2003.12.17 Our walks don't measure up

Written by David Green.

By DAVID GREEN

Do you ever get the urge to talk about sidewalks? I don’t suppose it’s ever happened to me, either, except that I developed an urge to write a column and get on with life. The burden of filling this space every week sometimes prevents other adventures.

I’ve marvelled at Morenci’s new downtown sidewalks. I don’t complain and criticize. I just look and marvel at their size. I think narrower would be better, but it doesn’t bother me that much.

It’s a little more snow to shovel for the Main Street business owners, but it’s probably worth it. Some day Morenci might be the site of a major demonstration against human rights violations. There could be a mass march on City Hall in which throngs of people meet at Wakefield Park and head downtown along Main Street’s south sidewalk. The width will be important to help facilitate the movement of citizens in an orderly fashion.

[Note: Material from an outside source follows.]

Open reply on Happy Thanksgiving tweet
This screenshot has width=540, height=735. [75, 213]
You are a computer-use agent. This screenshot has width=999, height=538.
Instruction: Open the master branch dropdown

I think the only disparaging remark I’ve made about the new walks is in relation to New York City. I’ve often wondered if our walks are as big as those in Manhattan. I’ve walked sidewalks in Manhattan that were completely filled with people. When the crowd moves, you move. One big flow of humanity, pausing only for a stoplight.

It’s nothing special. Just a typical busy day in that part of town.

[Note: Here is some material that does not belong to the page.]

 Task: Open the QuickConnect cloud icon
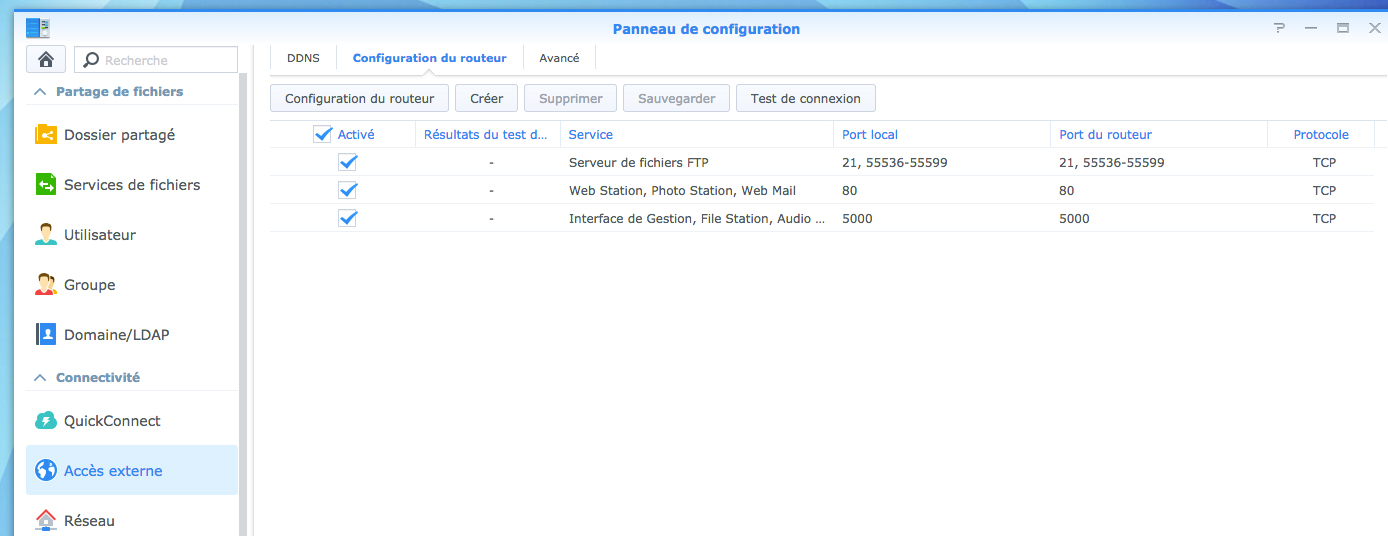coord(46,421)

In Morenci, the sidewalks seem to be pretty busy right after the Town and Country Festival parade. The candy is all collected from the street and people head west to the park. Sometimes a person has to pause for a fraction of second to avoid running into someone. That’s about as hectic as it gets here.

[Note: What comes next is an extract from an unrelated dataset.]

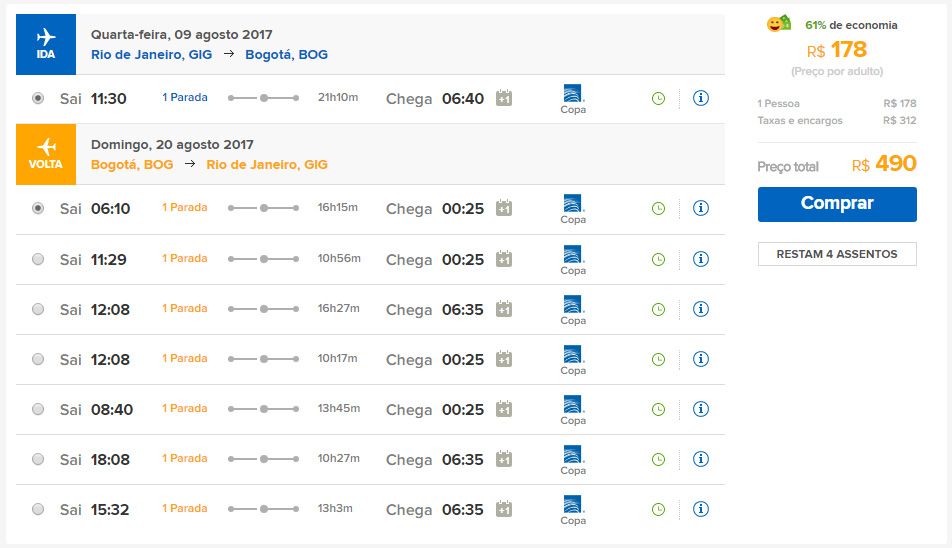
Task: Click info icon on 16h27m return flight
Action: (701, 309)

SEVERAL CITIES in California are using rubber sidewalks in some areas. The idea for a flexible walk came to a Santa Monica street inspector one night in a dream.

“In my dream, sidewalks were all bending and twisting, but there was no cracking,” Valeriano told a newspaper reporter. “I woke up and said, ‘Wow! Elastic sidewalks! I wonder how we can make them?’ “

He noticed the rubberized floor tiles at a fitness center and talked to a company about producing sidewalks. The company grinds up used automobile tires, bakes them under pressure and dyes them a desired color. Santa Monica goes for brick red.

Now, when tree roots push the sidewalk up, the walk is removed, the roots are trimmed, and the sidewalk is replaced. The rubber walks are said to be durable enough for skateboards and high heels, but softer than concrete to cushion falls. They cost twice the amount of a concrete walk, but they’re expected to last for decades.

In many California cities, sidewalks are steam cleaned several times a year. In Winthrop Harbor, Ill., it’s illegal to launch a missile onto a sidewalk. In Frederick, Md., sidewalks must have a grade toward the street that’s between one half and one quarter of a inch. Oren, Utah, has a document called the Missing Sidewalk Report.

MORENCI’S NEW walks, at their widest, must match New York City’s, I figured, so during a visit to the city last month, I remembered to check out the width. This probably isn’t a fair comparison since I measured only once, when I was standing at the corner of Broadway and 72nd. That’s not an exceptionally busy part of town.

The Manhattan walk measured 24 shoe lengths. When I got back to Morenci, I searched out a wide portion around the Bank of Lenawee and measured a little over 19 shoes. I was wearing a different pair of shoes back in Morenci, but a quick analysis determined the NYC walk was about 25.3 feet wide. The new Morenci walk measured only 19.3 feet. That’s quite a difference. We’re never going to be able to handle the crowds of Manhattan without some jostling, but better to jostle here than in the big city.

I feel that I should apologize to someone about my crude reference to Morenci’s wide walks now that I’ve discovered that they aren’t so wide after all. I stand corrected, but I’ll still walk with a swagger. There’s plenty of room.